● WORK TO BE COMPLETED: Your output should be the lines from the start of the data through the line containing "Click the Filters (3) header title", exactly and nothing more.

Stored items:
========================

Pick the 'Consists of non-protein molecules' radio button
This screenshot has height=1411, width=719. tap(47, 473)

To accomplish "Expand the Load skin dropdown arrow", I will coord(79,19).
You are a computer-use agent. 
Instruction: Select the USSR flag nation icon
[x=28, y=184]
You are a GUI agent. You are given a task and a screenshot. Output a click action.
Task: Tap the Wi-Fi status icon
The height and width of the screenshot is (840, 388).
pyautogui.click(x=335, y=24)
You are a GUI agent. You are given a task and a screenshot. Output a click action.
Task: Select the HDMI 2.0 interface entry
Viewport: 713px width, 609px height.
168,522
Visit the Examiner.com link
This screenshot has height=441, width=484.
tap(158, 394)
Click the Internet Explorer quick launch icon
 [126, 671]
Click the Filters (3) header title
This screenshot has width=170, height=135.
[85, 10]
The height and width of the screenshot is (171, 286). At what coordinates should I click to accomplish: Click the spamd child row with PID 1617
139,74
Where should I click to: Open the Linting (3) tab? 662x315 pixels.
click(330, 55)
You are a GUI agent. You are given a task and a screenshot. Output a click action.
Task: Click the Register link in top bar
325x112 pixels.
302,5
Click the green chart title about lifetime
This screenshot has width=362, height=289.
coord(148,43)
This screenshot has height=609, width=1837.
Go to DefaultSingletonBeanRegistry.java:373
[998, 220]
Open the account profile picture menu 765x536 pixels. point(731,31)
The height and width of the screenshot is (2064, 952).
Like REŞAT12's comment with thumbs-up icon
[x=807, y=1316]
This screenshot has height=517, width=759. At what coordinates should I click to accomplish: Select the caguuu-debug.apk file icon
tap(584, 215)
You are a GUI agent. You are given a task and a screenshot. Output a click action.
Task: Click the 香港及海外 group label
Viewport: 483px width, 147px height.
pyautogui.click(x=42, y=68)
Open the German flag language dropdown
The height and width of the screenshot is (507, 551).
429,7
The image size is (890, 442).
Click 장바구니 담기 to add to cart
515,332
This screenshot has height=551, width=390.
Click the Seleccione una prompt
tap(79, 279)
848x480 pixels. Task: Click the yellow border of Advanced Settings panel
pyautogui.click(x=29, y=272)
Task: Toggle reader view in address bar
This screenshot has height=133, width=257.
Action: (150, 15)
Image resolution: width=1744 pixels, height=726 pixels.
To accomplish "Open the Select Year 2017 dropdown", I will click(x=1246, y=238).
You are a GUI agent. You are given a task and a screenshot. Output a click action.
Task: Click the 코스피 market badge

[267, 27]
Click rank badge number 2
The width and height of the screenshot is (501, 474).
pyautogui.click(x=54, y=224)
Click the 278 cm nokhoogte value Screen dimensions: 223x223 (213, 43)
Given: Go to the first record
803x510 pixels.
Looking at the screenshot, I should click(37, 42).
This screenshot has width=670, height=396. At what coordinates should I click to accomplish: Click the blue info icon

========================

● THE COMPLETED TASK:
Pick the 'Consists of non-protein molecules' radio button
This screenshot has height=1411, width=719. tap(47, 473)

To accomplish "Expand the Load skin dropdown arrow", I will coord(79,19).
You are a computer-use agent. 
Instruction: Select the USSR flag nation icon
[x=28, y=184]
You are a GUI agent. You are given a task and a screenshot. Output a click action.
Task: Tap the Wi-Fi status icon
The height and width of the screenshot is (840, 388).
pyautogui.click(x=335, y=24)
You are a GUI agent. You are given a task and a screenshot. Output a click action.
Task: Select the HDMI 2.0 interface entry
Viewport: 713px width, 609px height.
168,522
Visit the Examiner.com link
This screenshot has height=441, width=484.
tap(158, 394)
Click the Internet Explorer quick launch icon
 [126, 671]
Click the Filters (3) header title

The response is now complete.